Şeytan Yakuboğulları’nın peşini hiç bırakmadı. Helenistik dönem, Babil, Bizans ve Roma derken bugün hala bu topraklarda ve dünyanın her yerinde Şeytanlığını yapmaya devam ediyor. Ademoğullarından kimini para, kimini iktidar, kimini güç ve saltanatla, şehvetine esir ederek ya da yeryüzünde bir cennet, vadi ile, kimini (Neuzubillah) Allah’la aldatmaya devam ediyor. Unutmayın, iktidar, güç ve servet de insanı sarhoş eder ve bağımlılık yapar. Bir bakarsınız “toplumu dönüştürmek için yola çıkanlar” kendileri dönüşmüş, gözleri var görmez, kulakları var duymaz, kalpleri var hissetmez olmuş, insanları “cennet vaadi” ile, peşlerinden kendi cehennemlerine sürüklüyorlar. Şeytan İnsanoğluna karşı ilk zaferini Hz. Nuh zamanında kazandı. Bütün bir insanlık içinden kurtuluşa erenler sadece bir gemi dolusu insandı. Onların çocukları da karaya çıktıktan sonra yine Şeytana uyup birbirine düştüler. Hikaye uzun. İsrailoğulları hiç rahat durmadılar. Ve sonunda Şeytana uyanlar Lanetlendiler. Onlar Allah’ın vaadinden yüz çevirip Şeytan’ın peşine düştüler. Peygamberlerini yalanladılar, iftiralar ettiler. Hz. Süleyman onlara Mabed inşa etti, onlar Babil sürgününde, daha önce Mabed’de çalışan bukağılı Şeytanların dostlarına uydular. “Hiram Usta’yı kendilerine rehber kabul eden Tapınak şövalyeleri aynı zamanda bugünkü Masonluğun öncüleridir.. Şeytan Romalı’ları kandırıp önce onları Fuhuş ve zulüm bataklığında yoğurup sonra Kudüs’e getirdi. İsevilere yapmadıklarını bırakmadılar.

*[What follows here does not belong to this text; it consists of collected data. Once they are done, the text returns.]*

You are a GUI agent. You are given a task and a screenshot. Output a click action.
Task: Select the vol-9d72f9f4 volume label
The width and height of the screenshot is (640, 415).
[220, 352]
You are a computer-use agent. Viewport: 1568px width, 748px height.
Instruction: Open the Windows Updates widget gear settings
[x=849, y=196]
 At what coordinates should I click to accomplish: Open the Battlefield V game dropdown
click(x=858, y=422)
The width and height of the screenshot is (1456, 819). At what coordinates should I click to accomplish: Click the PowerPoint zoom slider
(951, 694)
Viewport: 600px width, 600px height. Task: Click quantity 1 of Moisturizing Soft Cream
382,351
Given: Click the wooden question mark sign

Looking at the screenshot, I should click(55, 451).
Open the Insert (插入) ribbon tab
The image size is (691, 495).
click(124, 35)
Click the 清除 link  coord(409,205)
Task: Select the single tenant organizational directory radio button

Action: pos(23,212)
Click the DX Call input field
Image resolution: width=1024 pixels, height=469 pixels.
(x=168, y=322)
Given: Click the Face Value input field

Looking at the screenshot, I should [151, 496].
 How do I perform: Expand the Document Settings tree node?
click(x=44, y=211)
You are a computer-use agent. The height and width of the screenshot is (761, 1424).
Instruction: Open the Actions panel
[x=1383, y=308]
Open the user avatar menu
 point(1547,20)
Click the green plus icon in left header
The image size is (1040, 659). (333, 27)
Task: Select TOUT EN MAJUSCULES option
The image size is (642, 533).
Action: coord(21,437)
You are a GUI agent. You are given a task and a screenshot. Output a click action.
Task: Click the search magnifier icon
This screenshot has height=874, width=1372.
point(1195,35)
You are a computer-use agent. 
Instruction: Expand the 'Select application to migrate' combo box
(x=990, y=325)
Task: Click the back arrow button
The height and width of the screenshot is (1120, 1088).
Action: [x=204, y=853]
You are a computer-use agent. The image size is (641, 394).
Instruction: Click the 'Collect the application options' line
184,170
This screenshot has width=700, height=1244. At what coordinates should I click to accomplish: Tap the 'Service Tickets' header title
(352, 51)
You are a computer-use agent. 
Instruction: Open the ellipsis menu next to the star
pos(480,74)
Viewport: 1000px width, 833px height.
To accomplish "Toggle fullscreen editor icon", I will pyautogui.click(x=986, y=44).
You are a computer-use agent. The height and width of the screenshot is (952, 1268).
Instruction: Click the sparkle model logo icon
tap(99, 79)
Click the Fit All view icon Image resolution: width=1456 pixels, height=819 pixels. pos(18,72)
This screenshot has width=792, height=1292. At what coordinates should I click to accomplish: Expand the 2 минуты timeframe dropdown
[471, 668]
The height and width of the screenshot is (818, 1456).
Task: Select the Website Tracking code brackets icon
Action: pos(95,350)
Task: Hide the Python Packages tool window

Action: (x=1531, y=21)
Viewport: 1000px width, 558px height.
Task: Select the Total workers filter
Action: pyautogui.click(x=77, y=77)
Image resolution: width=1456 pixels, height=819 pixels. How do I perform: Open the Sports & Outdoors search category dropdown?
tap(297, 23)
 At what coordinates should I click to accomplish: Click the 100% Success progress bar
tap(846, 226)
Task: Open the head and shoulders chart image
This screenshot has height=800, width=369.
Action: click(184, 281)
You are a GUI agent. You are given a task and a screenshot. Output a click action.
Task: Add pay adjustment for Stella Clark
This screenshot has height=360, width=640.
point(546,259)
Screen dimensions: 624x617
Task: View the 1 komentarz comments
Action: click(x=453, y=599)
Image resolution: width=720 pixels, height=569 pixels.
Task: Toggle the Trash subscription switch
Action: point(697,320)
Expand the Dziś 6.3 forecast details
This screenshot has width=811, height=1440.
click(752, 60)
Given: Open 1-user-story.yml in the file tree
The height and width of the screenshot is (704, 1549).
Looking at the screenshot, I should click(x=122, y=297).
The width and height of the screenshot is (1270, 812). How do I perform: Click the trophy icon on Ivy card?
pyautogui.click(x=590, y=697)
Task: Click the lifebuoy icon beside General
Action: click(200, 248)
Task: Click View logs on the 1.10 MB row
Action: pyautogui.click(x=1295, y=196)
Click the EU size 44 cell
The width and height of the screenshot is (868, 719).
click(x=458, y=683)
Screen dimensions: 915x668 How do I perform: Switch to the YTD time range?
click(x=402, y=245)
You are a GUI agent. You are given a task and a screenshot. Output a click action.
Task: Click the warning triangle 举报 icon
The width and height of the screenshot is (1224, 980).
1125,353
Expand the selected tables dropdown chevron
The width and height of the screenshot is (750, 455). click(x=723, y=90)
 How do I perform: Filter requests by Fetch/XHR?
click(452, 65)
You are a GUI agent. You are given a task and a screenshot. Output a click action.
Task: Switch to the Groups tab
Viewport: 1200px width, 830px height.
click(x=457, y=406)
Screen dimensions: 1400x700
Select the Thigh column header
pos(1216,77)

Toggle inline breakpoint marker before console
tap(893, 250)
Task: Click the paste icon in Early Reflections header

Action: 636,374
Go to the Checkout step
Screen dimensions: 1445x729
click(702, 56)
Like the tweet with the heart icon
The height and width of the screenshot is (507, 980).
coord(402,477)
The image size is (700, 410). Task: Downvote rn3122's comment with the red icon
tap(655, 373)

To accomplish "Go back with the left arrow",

Bizim Tarsus’lu, Yahudi asıllı Saul, Romalıların İsevi’leri takip etmeleri için görevlendirdikleri bir ajandı aslında. Şeytan Mesih kılığında onu Şam sokaklarında yakalayıp, kendine varis yaptı. O kişi daha sonra Hz. İsa’yı İlah ve Rab ilan edecektir. “Haç” ve “Teslis” aslında onun icadı. Kendilerine göre Hz. İsa Rab ve İlah olunca kendileri de aynı zamanda “Resul” oluyordu. Şeytan Saul kılığında Risalet iddiasında bulundu böylece. Bugünkü Papa da, sanki aslına rücu ederek, Şeytanla kucaklaşıyor gibi. Bu arada biz Nasraniler gibi “İsevi”, Yahudiler gibi “Musevi” ya da “Muhammedi” değiliz. Biz Müslümanlardanız (Elhamdülillah) ve bütün peygamberlere iman ettik. Hz. Muhammed (sav) da İslam’ın son peygamberidir. O alemlere rahmet olarak gönderilen ahir zaman peygamberidir.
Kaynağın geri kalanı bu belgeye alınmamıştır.